• [SHORT TASK]:
Extend the court judgment on the disputed land title past its final sentence, continuing in the same judicial voice.
* begin SELECTED PASSAGE *
73.In the circumstances if the PW1 was obtaining the documents merely to satisfy himself that the title held by Kiplangat was genuine and recognized by the Land Registrar then no-one can blame the plaintiffs for not being in possession of certified copies of the documents they obtained from the Land Registry and which were produced herein as exhibits. In fact, in the context of this case, the court would have been more surprised, and presumed some craftiness or fraud had the plaintiff availed all certified copies as demanded by the defendants. The defendants’ objection that the plaintiffs lack certified copies is hence of no merit. In the end, rather than aid their case, the 1st and the 2nd defendants’ argument irredeemably damaged their case, they being the persons who pursued title and obtained it long after the plaintiffs got theirs. In this court’s view the 1st and 2nd defendants by their own evidence scored an own goal by overly arranging their own evidence too meticulously by reason of which they unwittingly singled themselves out as candidates for the inevitable conclusion that they were involved fraudulent acts including the mysterious vanishing of the plaintiffs’ land records at the Lands office which, if they had been in place, would have been a major stumbling block to issuance of the 1st defendant’s certificate of lease according to DW2’s evidence.
* end SELECTED PASSAGE *
* begin SUPPLIED INFORMATION *
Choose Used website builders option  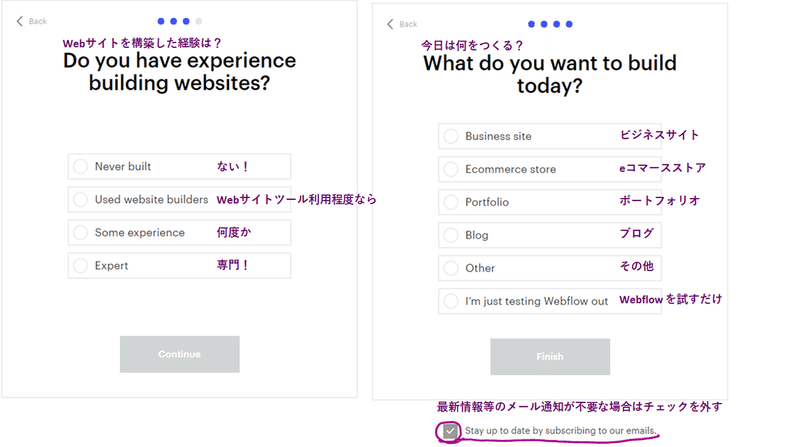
* end SUPPLIED INFORMATION *
• [EXERCISE ANSWER]:
74.It is in the light of such glaring acts and omissions outlined herein above that the plaintiffs aver, and this court agrees with them entirely, that an adverse presumption can be made to the effect that the Land Registry had something to conceal. In view of (1) the mere act of the 1st defendant obtaining title while knowing that the plaintiffs’ title was subsisting and that the plaintiffs were in possession of the suit land, (2) the hasty pace of the 1st defendant’s title processing and disposal of the land to the 2nd defendant prior to the securing of the certificate of title, and (3) the 3rd defendant’s act of writing to the 4th defendant pressing for the continuance of the registration of the 1st defendant’s lease notwithstanding the plaintiff’s submission of their documents to the two offices, this court is persuaded that all the defendants were engaged in fraudulent acts that birthed the 1st defendant’s title.
75.In the end, it is ironical that the much maligned lack of certification of the plaintiffs’ documents promoted their credibility while the direct testimony of the lands officials supporting the 1st defendant’s title coupled with other relevant factors made the credibility of the defendants’ evidence fizzle out.
76.The upshot of the foregoing is that I find that the plaintiffs’ title is the only genuine title to the land and I uphold it. The plaintiffs’ claim therefore must succeed and the 1st and 2nd defendants’ counterclaim must be dismissed.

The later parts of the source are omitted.